Do ponto de vida interpessoal, familiar ou comunitário, porém, o desarmamento comporta uma série de exigências mais próximas ao cotidiano e mais íntimas. A mesma CF/18, de fato, escolheu como lema a frase “Em Cristo somos todos irmãos” (Mt 23,8). Desarmar-se, nesta perspectiva, significa muito mais do que simplesmente abdicar das armas. Representa, antes de tudo, um desnudar-se, como já vimos na carta aos Filipenses. Desnudamento que encontramos simbolizado na ordem recebida por Moisés ao encontrar-se com Deus, no episódio da sarça ardente: “tire as sandálias dos pés, porque o lugar que pisas é um lugar sagrado”, (Ex 3,1-6). Tirar as sandálias, desfazer-se das próprias seguranças, despir-se do escudo que nos protege, para que o espírito da Palavra de Deus possa agir em e através de nós.

Na prática, isso quer dizer estar disposto a desfazer-se do sentimento possessivo em relação a títulos, coisas, dinheiro e pessoas. Nas relações humanas e nas relações com a natureza e com o mundo, muitas vezes prevalece a tomada de posse obsessiva, doentia ou até mesmo patológica. À medida que a pessoa acumula, agarra-se com unhas e dentes àquilo que tem, que tomou ou que conquistou ao longo da vida. Semelhante obsessão mórbida costuma desencadear uma dupla reação: por parte dos demais, engendra a cobiça, a inveja, o ciúme e a vontade de apropriar-se; o dono dos bens, por sua vez, não exitará em fazer uso da força para defender sua propriedade. Toda posse ou propriedade, de resto, requer cercas, muros, sistemas de segurança.

Ativa-se, desse modo, o círculo vicioso da violência. Esta costuma ser uma semente voraz e veloz: nasce e cresce rapidamente, interpondo-se entre os seres humanos para convertê-los em adversários ou inimigos. Rompe-se com a fraternidade. Daí ao conflito aberto e armado resta apenas um passo. A maneira como nos relacionamos com as coisas, com o poder e com o sucesso, determina igualmente a relação com as pessoas que nos cercam. Onde é mais forte a possessão, estará mais próximo o desencontro e a guerra. O fato de “ter” como fim em si mesmo, deixa sua marca no “ser” e o “fazer” de cada pessoa. Quem muito “tem”, deve armar-se para defender o que possui, atraindo sempre a ambição alheia. Ao contrário, quem sabe usar as coisas predominantemente como meio para o bem comum, nada possui em definitivo como seu e, por isso, nada teme.

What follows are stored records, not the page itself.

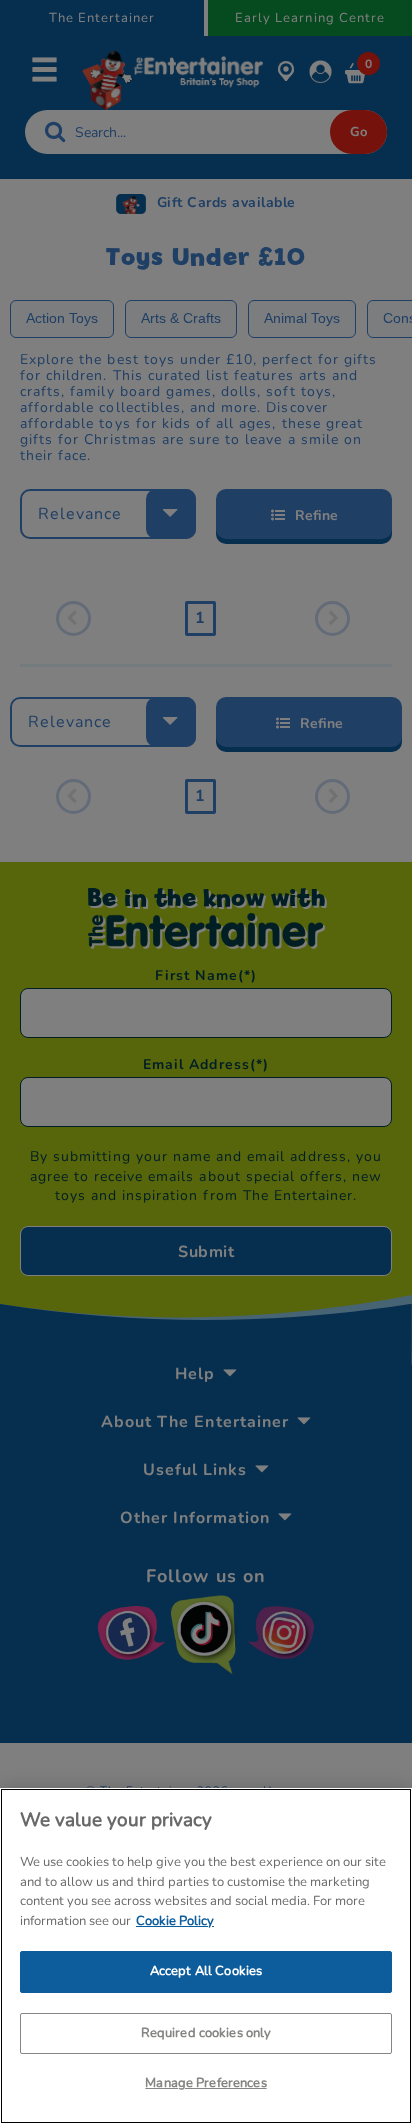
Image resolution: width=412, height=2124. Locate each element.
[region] (206, 1956)
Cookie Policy (175, 1921)
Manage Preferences (205, 2083)
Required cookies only (206, 2033)
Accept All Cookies (206, 1971)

Desarmar-se e desnudar-se, numa palavra, é livrar-se de um peso e de uma ameaça. Impedir uma possível agressão. Ou melhor, fechar o horizonte ao circuito de ação-reação próprio da violência, superando-a antes mesmo que seja desencadeada. O desarmamento acaba sendo o primeiro passo para interromper a cadeia da recíproca hostilidade. Arma chama arma, vingança chama vingança, violência chama violência, como lembra o Papa Francisco. Renunciar a tudo isso é reencontrar a alegria evangélica de que “em Cristo somos todos irmãos”.